6. Instructions to swap position with other drivers.
7. Acknowledgement that a driver message has been heard.
8. Lap or sector time detail.
9. Lap time detail of a competitor.
10. Gaps to a competitor during a practice session or race.
11. "Push hard", "push now", "you will be racing xx" or similar.
12. Helping with warning of traffic during a practice session or race.
13. Giving the gaps between cars in qualifying so as to better position the car for a clear lap.
14. Tyre choice at the next pit stop.
15. Number of laps a competitor has done on a set of tyres during a race.

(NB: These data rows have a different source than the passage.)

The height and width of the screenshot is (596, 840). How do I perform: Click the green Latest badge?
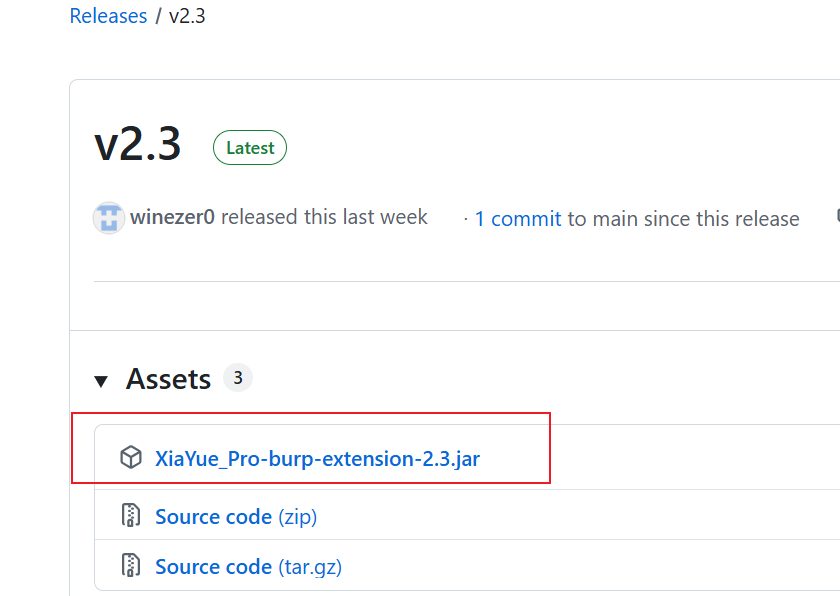250,148
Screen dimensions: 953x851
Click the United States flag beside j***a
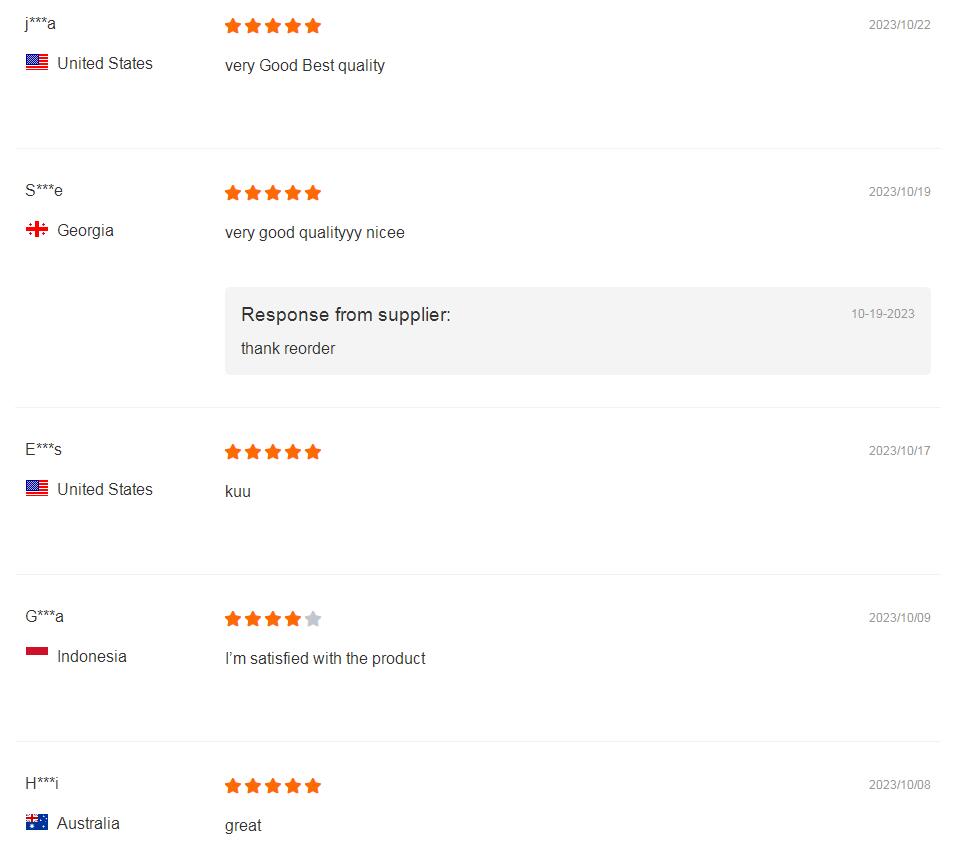[x=37, y=62]
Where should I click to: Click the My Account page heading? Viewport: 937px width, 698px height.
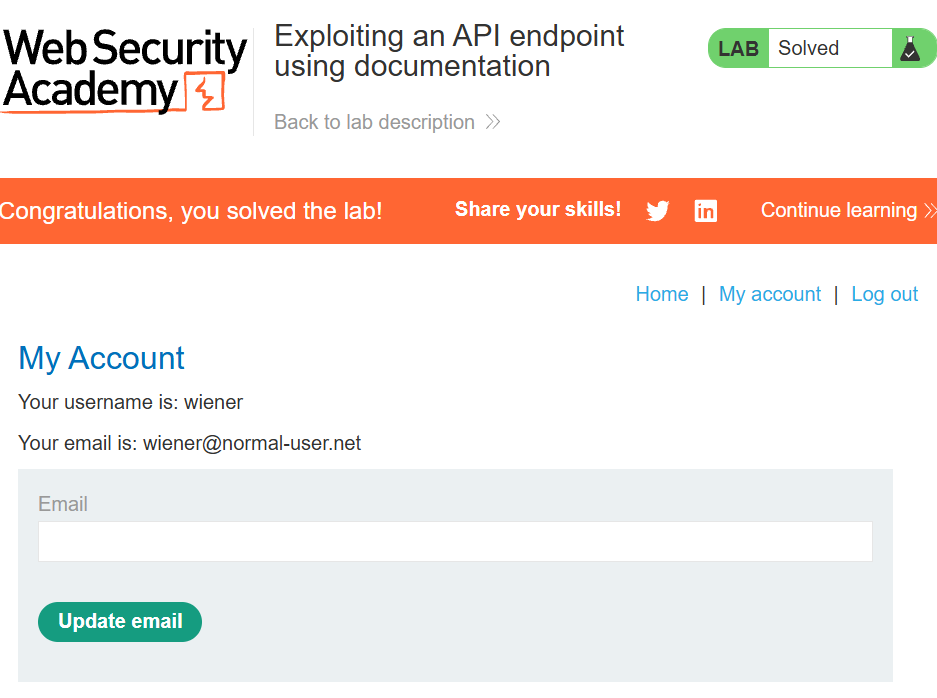[x=102, y=358]
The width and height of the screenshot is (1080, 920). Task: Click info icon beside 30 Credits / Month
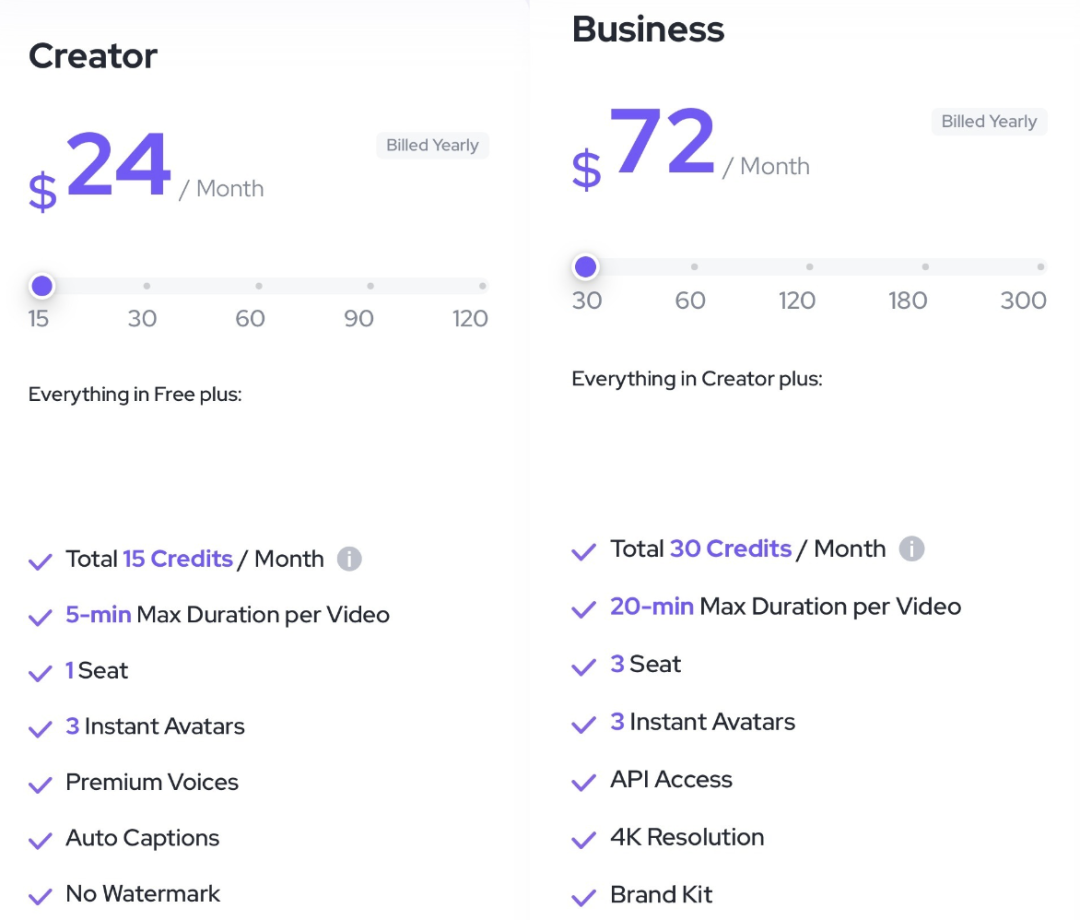pos(911,549)
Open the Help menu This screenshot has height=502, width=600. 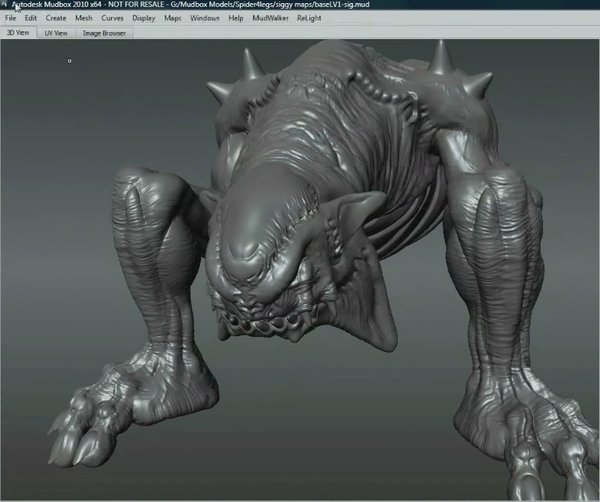[236, 18]
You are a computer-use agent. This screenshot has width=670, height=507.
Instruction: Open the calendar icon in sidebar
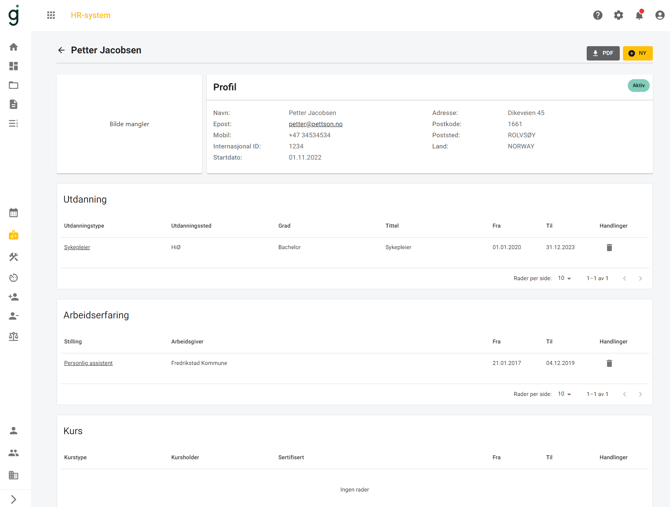point(13,213)

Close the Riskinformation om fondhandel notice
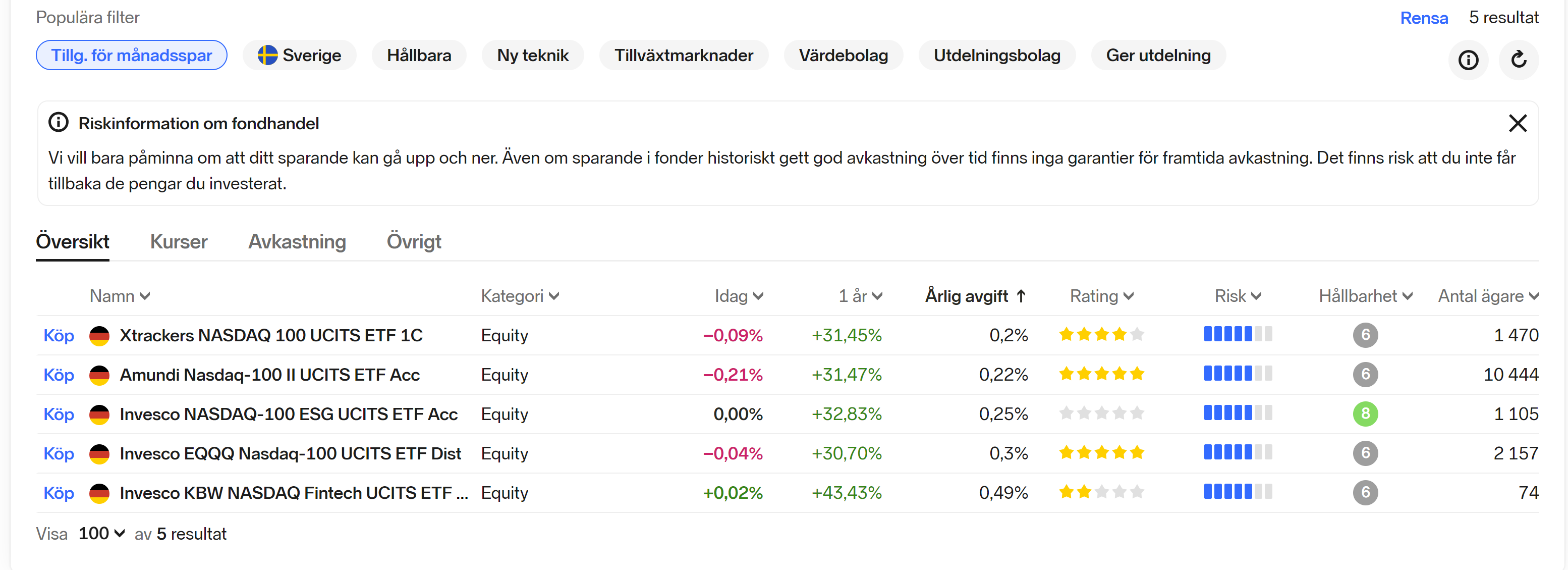pos(1518,123)
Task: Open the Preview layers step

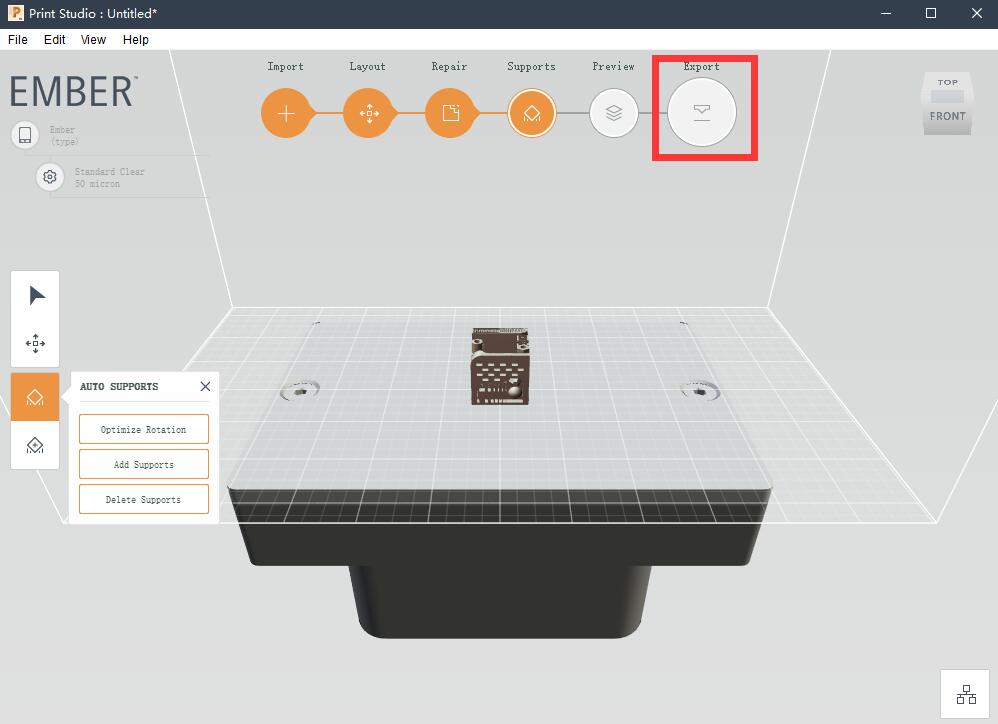Action: [613, 113]
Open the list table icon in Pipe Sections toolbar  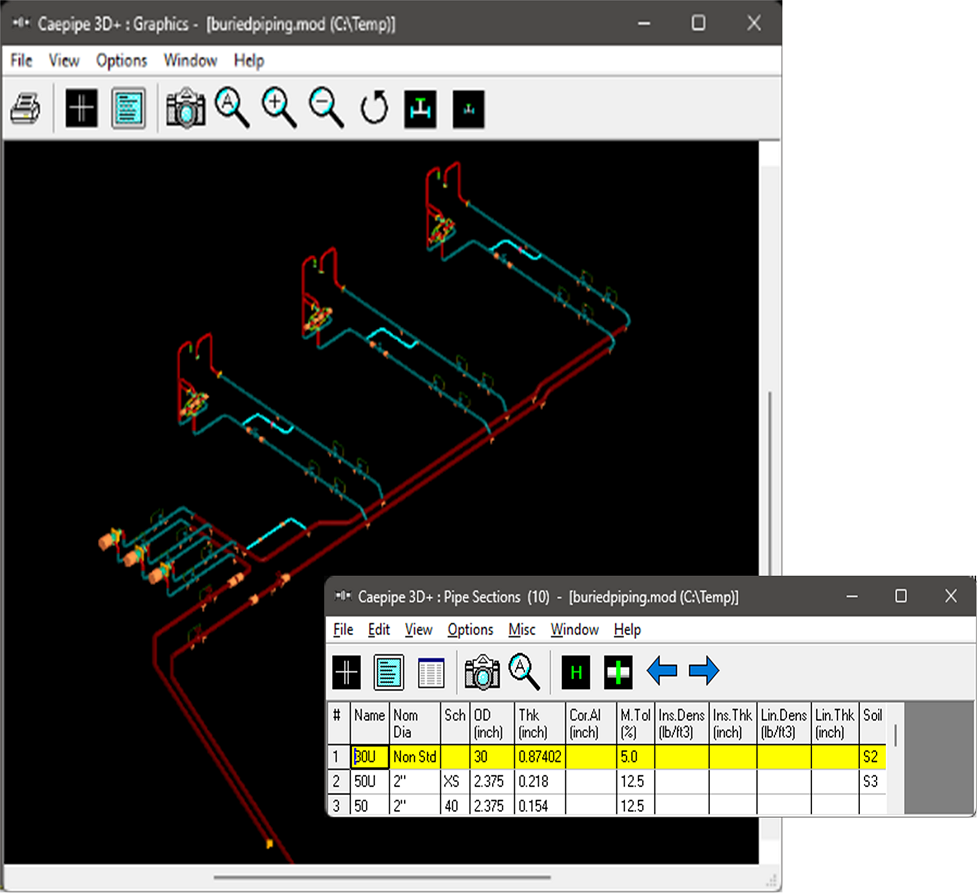(431, 673)
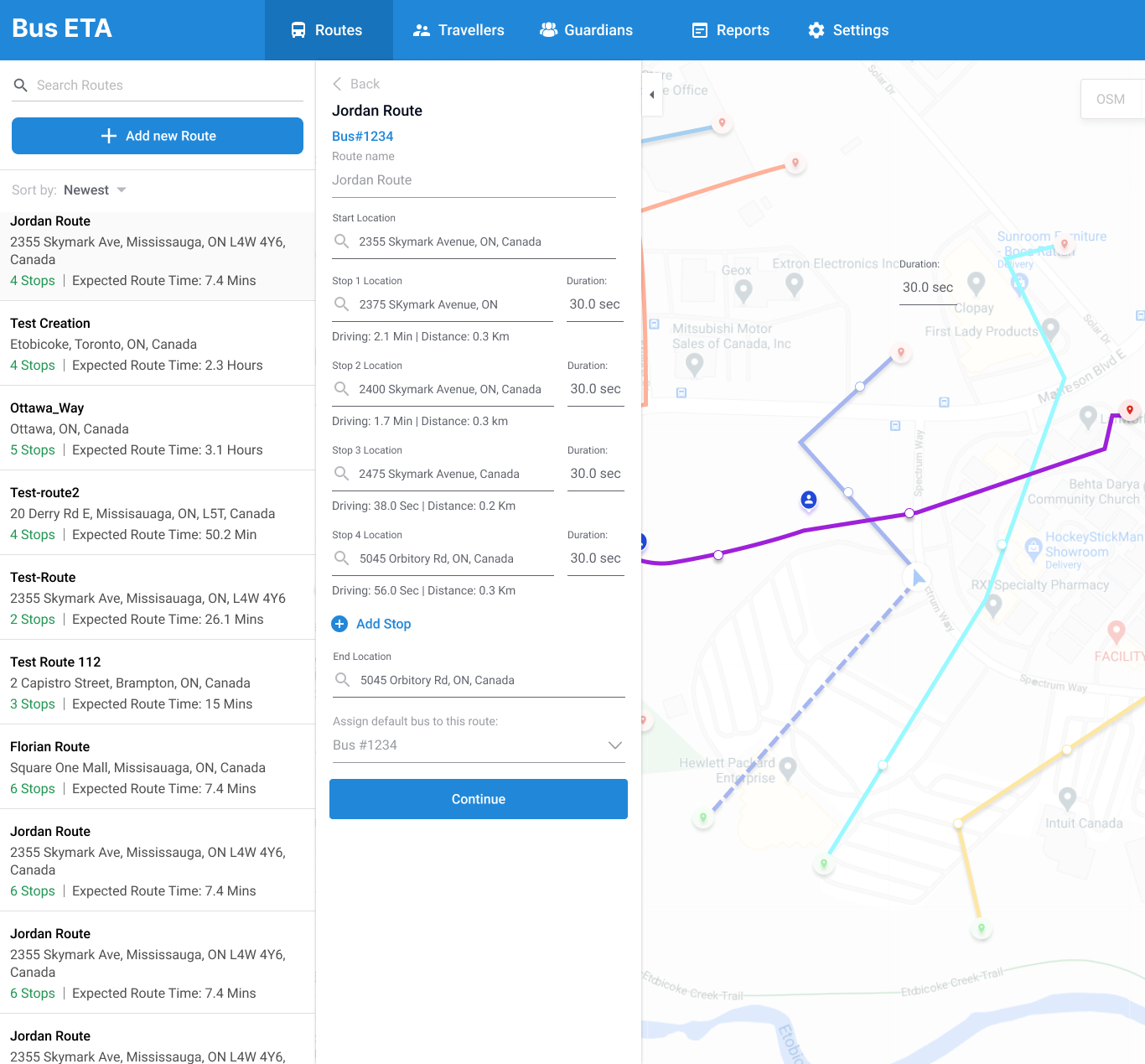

16. Tyre specification of a competitor.
17. Information concerning a competitor's likely race strategy.
18. Safety Car window.
19. Driving breaches by team driver or competitor, e.g. missing chicanes, running off track, time penalty will be applied etc.
20. Notification that DRS is enabled or disabled.
21. Dealing with a DRS system failure.
22. Change of front wing position at the next pit stop.
23. Oil transfer.
24. When to enter the pits.
25. Reminders to check for white lines, bollards, weighbridge lights when entering or leaving the pits.
26. Reminders about track limits.
27. Passing on messages from race control.
28. Information concerning damage to the car.
29. Number of laps remaining.
30. Test sequence information during practice sessions, e.g. aero-mapping.
31. Weather information.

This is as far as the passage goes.